27. Como o presidente ainda não tinha convocado nova reunião, e face ao tumulto verificado todas as deliberações anteriores seriam nulas (art. 133º n.º2 g do CPA), nem se pode falar da existência de uma segunda reunião mas sim de um prolongamento ilegal e à revelia do presidente da reunião iniciada às 16h e encerrada por volta das 17h 55m.
28. Os vogais do CJ não têm na sua esfera de competências o poder de convocar reuniões, a não ser que solicitem ao presidente por escrito a convocação de uma reunião extraordinária (art. 17 n.º2 do CPA) facto que não se verificou. Apesar de tudo, o presidente e o secretario de qualquer órgão colegial são substituídos, salvo disposição legal em contrário, respectivamente pelo vogal mais antigo e pelo vogal mais moderno, (art. 15 n.º1 do CPA). Isto podia aplicar-se caso não tivesse havido encerramento da reunião por parte do presidente ou se o prolongamento da reunião fosse valido, situação que não se verificou. E com isto queremos sublinhar que todas as “pseudo-deliberaçoes” tomadas neste prolongamento não têm qualquer validade jurídica, sendo mesmo inexistentes.
29. Como nota gostaríamos também de referir que mesmo que se entendesse que houve desvio de poder por parte do presidente, (posição que não adoptamos) a consequência seria a da mera anulabilidade e nunca a nulidade. Como sabemos a anulabilidade é a regra para os casos de invalidade do acto administrativo, sendo apenas sancionados com a nulidade as situações expressas no art. 133º do CPA ou nos casos em que a lei comine expressamente esta sanção. O art. 133. Nº2 a) refere os actos viciados de usurpação de poder (e não de desvio de poder) e nem nenhuma outra das suas alíneas ou mesmo nalguma lei especial que se aplique a este caso concreto, conseguimos vislumbrar a aplicação da nulidade a situações de desvio de poder.
30. Por fim também convém discutir o problema da validade ou não, da acta da reunião (16h/17h55m), já que a segunda acta apresentada não tem qualquer efeito jurídico.
31. Se a reunião foi só uma, a acta também só pode ser uma, pois como diz a lei “de cada reunião será lavrada acta” (art. 27 n.º1 do CPA).

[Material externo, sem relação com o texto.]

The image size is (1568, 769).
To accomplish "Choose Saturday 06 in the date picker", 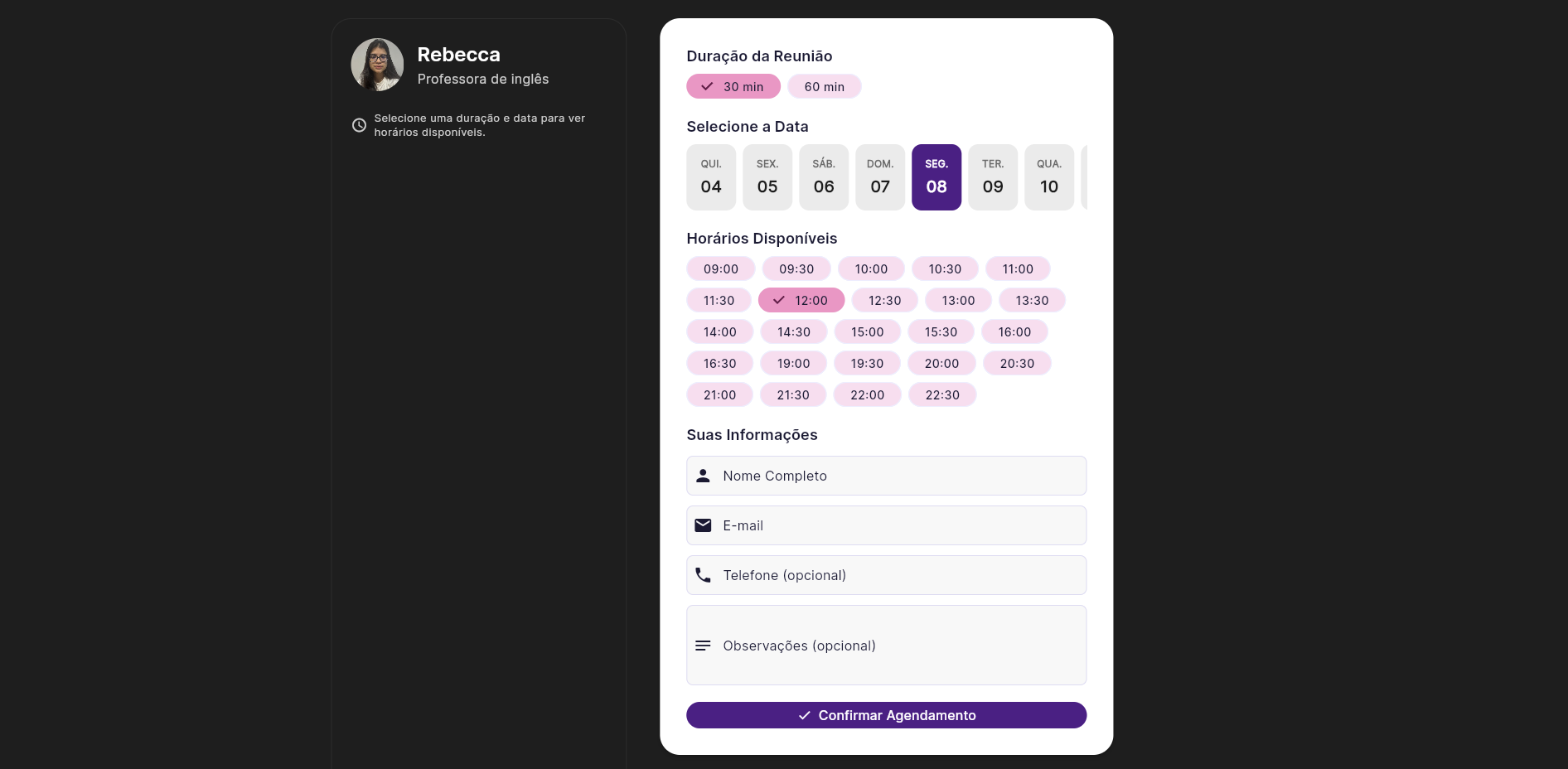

Portanto, segundo a lei portuguesa, a cada reunião corresponde uma acta e a cada acta corresponde uma reunião. No entanto a norma legal aplicável a este caso deverá ser o art. 33º do DL 143/93 que refere também “que das reuniões que qualquer órgão colegial das federações desportivas é sempre lavrada acta, que deve ser assinada por todos os presentes…” situação que se verificou e que pode ser comprovada pelo próprio documento n.º3 dos autos do processo. Não se põe o problema da validade da alegada segunda acta, que não referia o Doutor Troca Tintas como presidente substituto, o que poderia levar à invalidade da mesma, pois como já frisámos anteriormente esta segunda acta é inexistente e daí este problema não se levantar.






§C
CONCLUSÃO GERAL

32. Da nossa parte tentamos corresponder de forma clara ao que nos foi pedido na consulta, apontando a base jurídica em que deverá apoiar-se a tentativa de encontrar uma saída para este diferendo, mas não nos compete de todo resolver a crise interna que assombra o CJ a qual deve ser resolvida pela direcção da FPF.
33. A credibilidade e confiança dos portugueses no CJ, afigura-se, a nosso entender como um imbróglio de difícil solução, querendo dizer com isto que nas circunstâncias actuais internas e externas não tem capacidade e imparcialidade para continuar a exercer as suas funções de tipo jurisdicional, patente no encerramento antecipado de uma reunião de carácter e importância fulcrais no âmbito da justiça desportiva, por parte do seu ilustre presidente pois ele entendeu que caso prolongasse essa reunião e após a barafunda geral as deliberações tomadas nunca seriam de todo imparciais, podendo prejudicar o interesse publico e ainda iriam desacreditar mais o CJ aos olhos dos portugueses.
34. Perante estes factos a decisão do presidente foi um “mal menor” quando comparado com a conjectura interna actual do CJ pois mais vale interromper aquilo que já começou mal, tentando numa próxima oportunidade, deixando acalmar os ânimos, que corra melhor, do que prosseguir para deliberações descambadas e vindictas privadas, que certamente não iriam trazer nada de bom aos interessados neste caso e em ultimo lugar ao futebol português em geral…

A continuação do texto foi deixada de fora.